ふところに入れて、うつくしげなる御乳をくくめたまひつつ、戯れゐたまへる御さま、見どころ多かり。御前なる人びとは、
「などか、同じくは」
「いでや」
など、語らひあへり。
明石の君の娘を紫の上が育てることになった。源氏物語はすぐに周りのものたちの感想が書き込まれていて、「実の子だったら」「うんだうんだ」とやかましい。そもそも小説の世界はのぞき見めいた性格があるけれども、源氏の世界は常に実際に誰かが見ているみたいな世界であり、考えてみると、源氏が死んだときの雲隠、しかも本文がないというのは(本当に本文がないと考えたとして……)分かる気がする。源氏はやはく消えてしまいたいという欲望を持っていたとわたくしなんかは想像する。

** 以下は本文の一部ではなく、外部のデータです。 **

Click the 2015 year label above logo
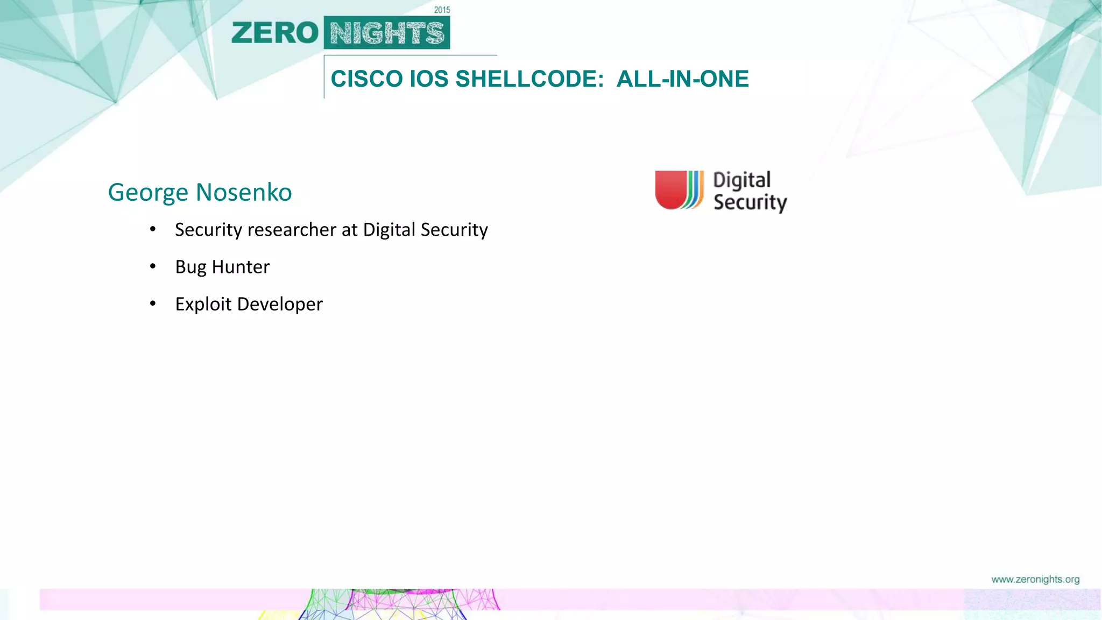The height and width of the screenshot is (620, 1102). click(442, 10)
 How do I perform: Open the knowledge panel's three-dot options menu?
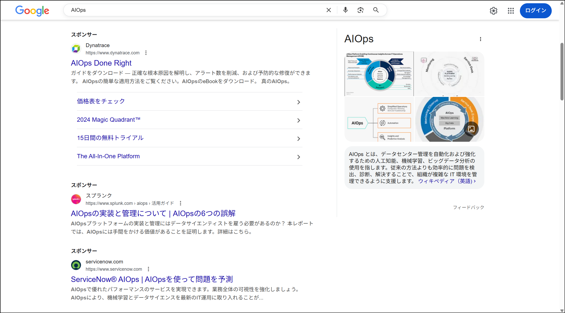pos(481,39)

今日は、ゼミで、最近のヘイトスピーチと戦前の外国人差別の違いなどについて考えた。菊池寛のエッセイも読み直していろいろな発見あり。われわれは実に思い込みをたくさんしている。思うに、菊池寛などは、自分の意見については誠実なのに、他人についてはあんまりそうではない気がする。なんか小林秀雄みたいな人にもそういうところがある。彼らにも「御前なる人びと」みたいな人は多かったはずであるが、自分の意見が普遍的なものであることを確信する習慣は人それぞれにあり、他人によってはどうにも出来ないところがある。源氏も明石の君の娘を貰ってきてしまい、
道すがら、とまりつる人の心苦しさを、「いかに。罪や得らむ」と思す。
とか言っているが、それは「罪」ではないのだ光さんよ、もっと具体的な気持ちなんだよ――と言いたい。明石の君にしっかり聞いてみなはれ。いや、だめか。